** begin PASSAGE **
I am parsing a text file and inserting the parsed values into a Hive table.


files = sc.wholeTextFiles("hdfs://nameservice1:8020/user/root/email.txt", minPartitions=16, use_unicode=True)
# Putting unicode to False didn't help either

sqlContext.sql("DROP TABLE emails")
sqlContext.sql("CREATE TABLE IF NOT EXISTS emails (subject STRING, email_to STRING, email_from STRING, date DATE, from_name STRING, to_name STRING)")
#df = sqlContext.sql("SELECT * FROM emails limit 0")

fields = [StructField("subject", StringType(), True),
          StructField("email_to", StringType(), True),
          StructField("email_to", IntegerType(), True),
          StructField("date", DateType(), True),
          StructField("from_name", StringType(), True),
          StructField("to_name", StringType(), True)]

schema = StructType(fields)

for x,v in files.collect():
    j = Parser()
    headers = j.parsestr(str(v))
    subject = str(headers['subject'])
    email_to = str(headers['to'])
    email_from = str(headers['from'])
    date = str(headers['date'])
    from_name = str(headers['x-from'])
    to_name = str(headers['x-to'])
** end PASSAGE **
** begin GIVEN INFORMATION **
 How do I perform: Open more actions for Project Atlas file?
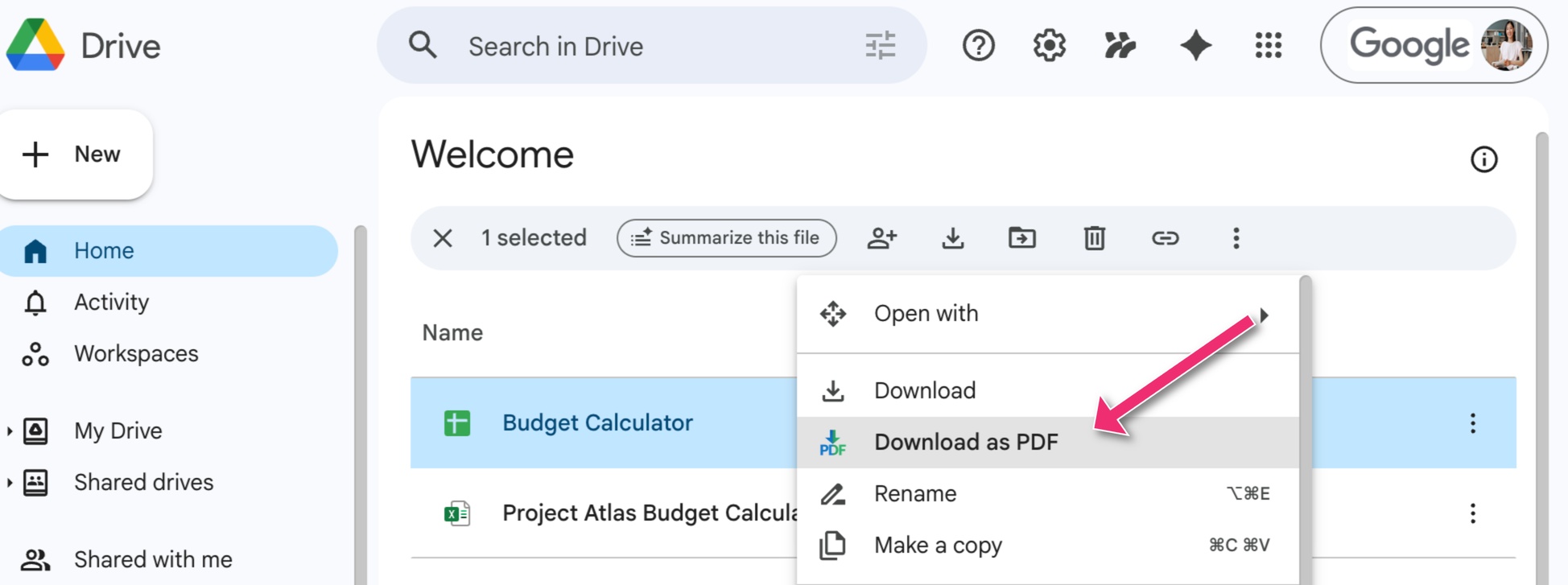pyautogui.click(x=1472, y=513)
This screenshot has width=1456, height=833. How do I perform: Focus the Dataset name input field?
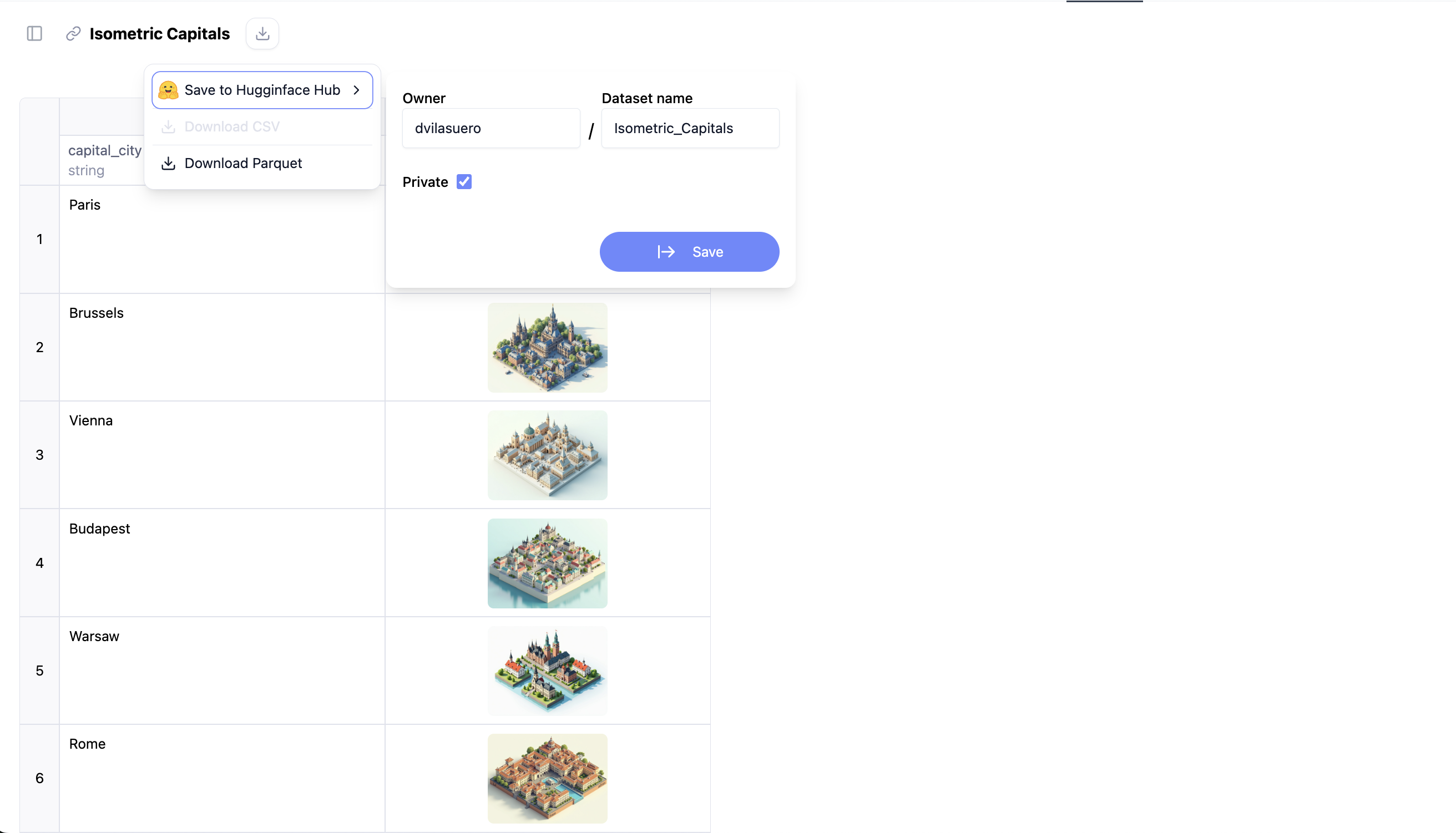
** end GIVEN INFORMATION **
AIM OF THE TASK ::
Continue the post about parsing email headers into a Hive table, starting right after its last line of code.

OUTPUT OF THE EXERCISE ::
    emaildf = sqlContext.createDataFrame(Row(subject,email_to,email_from,date,from_name,to_name),schema)\


Traceback (most recent call last):
  File "", line 49, in <module>
    emaildf = sqlContext.createDataFrame(Row(subject,email_to,email_from,date,from_name,to_name),schema)\
  File "/opt/cloudera/parcels/CDH-5.7.0-1.cdh5.7.0.p0.45/lib/spark/python/lib/", line 425, in createDataFrame
  File "/opt/cloudera/parcels/CDH-5.7.0-1.cdh5.7.0.p0.45/lib/spark/python/lib/", line 350, in _createFromLocal
  File "/opt/cloudera/parcels/CDH-5.7.0-1.cdh5.7.0.p0.45/lib/spark/python/lib/", line 1134, in _verify_type
TypeError: StructType can not accept object 'Hello Subject' in type <type 'str'>

Not sure if this is a bug or something I am doing wrong.
Any thoughts?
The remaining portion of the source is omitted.